Finding the right balance that minimizes bleeding risk and maintains anti-ischemic efficacy remains a complex and controversial clinical dilemma in these unique patients. The arrival of novel antiplatelet agents and antithrombotics on the scene has led to an exponential increase in the combinations that may be employed by clinicians in real-life situations. The sheer number of combinations means that the best APT and OAC combination based on RCT data will not be known for many years. It has therefore become imperative that the investigators strive to create better methods to gauge the comparative safety and efficacy for various antiplatelet and antithrombotic combination strategies in AF patients undergoing PCI. To the best of the investigators knowledge, no contemporary prospective registry of real-life patients with AF undergoing PCI exists or has been initiated to date. Additionally, the factors influencing physician choice of treatment strategy as well as factors predicting patient adherence in this population is largely unknown.

This is a multi-center, multinational, observational prospective registry prospective analysis of 514 patients with non-valvular AF undergoing all-comer PCI at 11 Northern American and European centers. Patients were followed for 12 months. Data was collected prospectively. All-antiplatelet and anti-thrombotic treatment regimen were at the physicians' discretion.
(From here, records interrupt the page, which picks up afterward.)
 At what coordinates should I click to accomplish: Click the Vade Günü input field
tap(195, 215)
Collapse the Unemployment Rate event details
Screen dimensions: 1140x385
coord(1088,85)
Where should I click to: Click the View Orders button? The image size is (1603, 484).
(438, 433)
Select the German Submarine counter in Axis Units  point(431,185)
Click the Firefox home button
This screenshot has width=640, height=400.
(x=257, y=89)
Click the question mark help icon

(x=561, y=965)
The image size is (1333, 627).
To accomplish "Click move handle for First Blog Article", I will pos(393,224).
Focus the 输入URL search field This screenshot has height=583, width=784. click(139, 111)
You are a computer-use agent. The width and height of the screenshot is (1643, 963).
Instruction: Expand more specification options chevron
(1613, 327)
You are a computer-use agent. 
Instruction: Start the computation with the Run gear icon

The investigators studied various combinations of antiplatelet and antithrombotic therapies, characterized the bleeding and ischemic risk in patients with atrial fibrillation undergoing PCI and determined physician and patient centered factors influencing prescription patterns and patient adherence.

Patients with non-valvular atrial fibrillation who have undergone successful PCI were enrolled as soon as possible post procedure and no later than before discharge of the index admission. The treating physician (interventional or non-interventional cardiologist) that prescribed the anti-platelet or/and anticoagulant therapy also completed the physician questionnaire. A different, patient centered questionnaire was completed by the patient. The Principal Investigator or designee provided instructions to enrolled subjects and physicians on how to use the hand held electronic device or how to complete the paper questionnaire and clarify any questions about the questionnaires. The enrolled subjects and physicians themselves entered the responses to the questionnaire on the electronic hand held device or the paper questionnaire. Only patients with completed questionnaires were considered enrolled.

Study Type

Observational

Enrollment (Actual)

514

Contacts and Locations

This section provides the contact details for those conducting the study, and information on where this study is being conducted.

Study Locations

    • New York
      • New York, New York, United States, 10029
        • Icahn School of Medicine at Mount Sinai

Participation Criteria

Researchers look for people who fit a certain description, called eligibility criteria. Some examples of these criteria are a person's general health condition or prior treatments.

Eligibility Criteria

Ages Eligible for Study

18 years and older (Adult, Older Adult)

Accepts Healthy Volunteers

No

Genders Eligible for Study

All

Sampling Method

Non-Probability Sample

Study Population

514 patients with non-valvular AF undergoing all-comer PCI at 11 Northern American and European hospital centers.

Description

Inclusion Criteria:

  • Diagnosis of non-valvular atrial fibrillation during hospitalization.
  • Preexisting atrial fibrillation.
  • Successful all-comer percutaneous coronary intervention:

Procedural success is defined as a reduction of residual luminal diameter stenosis to <50% without in-hospital death, AMI or the need for emergency CABG.

  • Over 18 years of age
  • Able to provide written informed consent

Exclusion Criteria:

  • Atrial fibrillation due to reversible causes (e.g., thyrotoxicosis, pericarditis)
  • Valvular atrial fibrillation secondary to severe mitral stenosis or prosthetic heart valve
  • Women who are of childbearing potential Treatment with other investigational drugs or devices within 30 days before enrolment or planned use of investigational drugs or devices during the study
  • Life expectancy <12 months due to non-cardiac comorbidities
  • Active alcohol, drug abuse, psychosocial reasons making study participation impractical
  • Severe renal insufficiency (calculated creatinine clearance < 30 mL/min) or dialysis
  • Clinically overt stroke within the last 3 months
  • Known hypersensitivity or contraindication to aspirin, clopidogrel, prasugrel, ticagrelor, dabigatran, rivaroxaban, apixaban, edoxaban or warfarin

Study Plan

This section provides details of the study plan, including how the study is designed and what the study is measuring.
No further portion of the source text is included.